Processing log¶
In progress.
The processing log is an experimental feature that is not yet fully tested.
This log captures every operation in its metadata, allowing users to track the processing history of each indicator in a dataset. It is particularly useful for visualizing the data pipeline and aiding in debugging processes.
To enable the processing log, set the environment variable PROCESSING_LOG
to 1
. For example:
PROCESSING_LOG=1 etl meadow/dummy/2020-01-01/dummy --force
To visualize the processing log in a browser, use the following code (from notebook):
ds = Dataset(DATA_DIR / "meadow/dummy/2020-01-01/dummy")
tab = ds['dummy']
tab['dummy_variable'].metadata.processing_log.display(DATA_DIR)

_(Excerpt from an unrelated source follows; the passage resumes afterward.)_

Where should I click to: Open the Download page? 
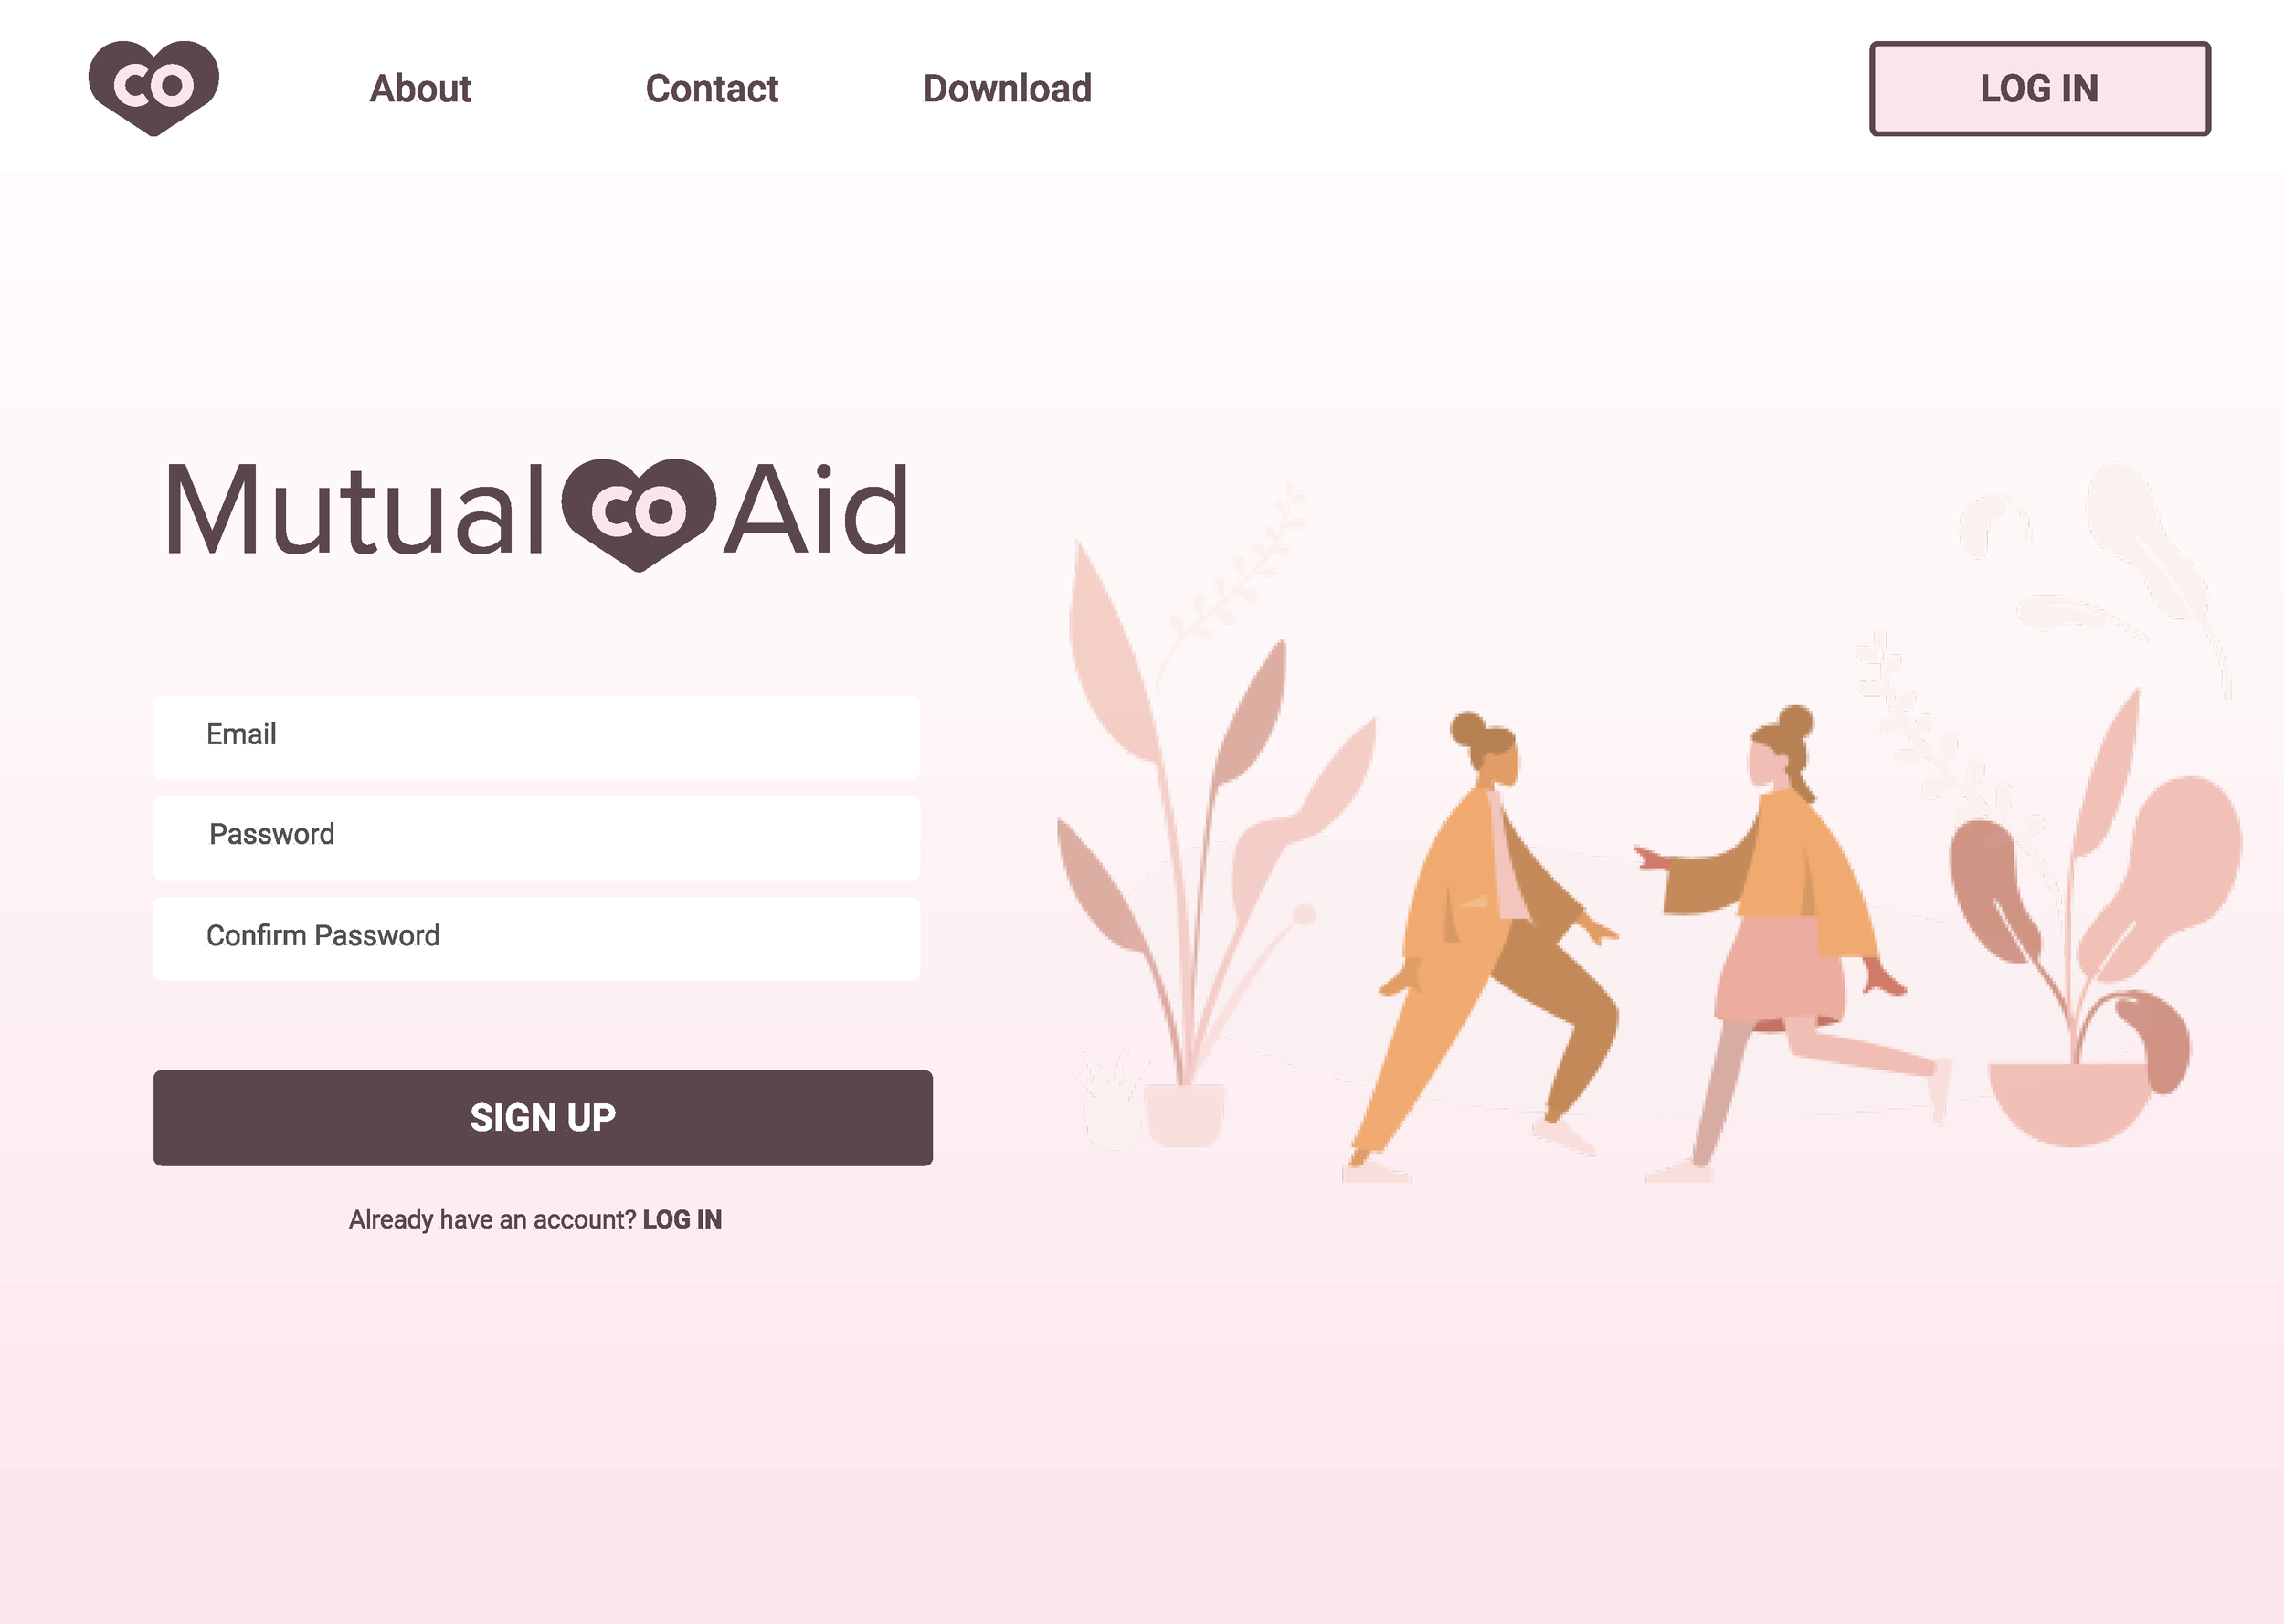(1007, 89)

Ensure that the PROCESSING_LOG
environment variable is unset or set to "0" when displaying the log. Otherwise, the diagram will only show a single "load" operation. Therefore, it is not advisable to set this variable in the .env
file.
Custom processing log entry¶
Sometimes you have a function that is so complex that its visualisation doesn't look good. You can wrap the function with the decorator @pl.wrap
to squeeze the function into a single log entry. For example:
from owid.catalog import processing_log as pl
@pl.wrap("complex_processing")
def func(...) -> Table:
...
return tab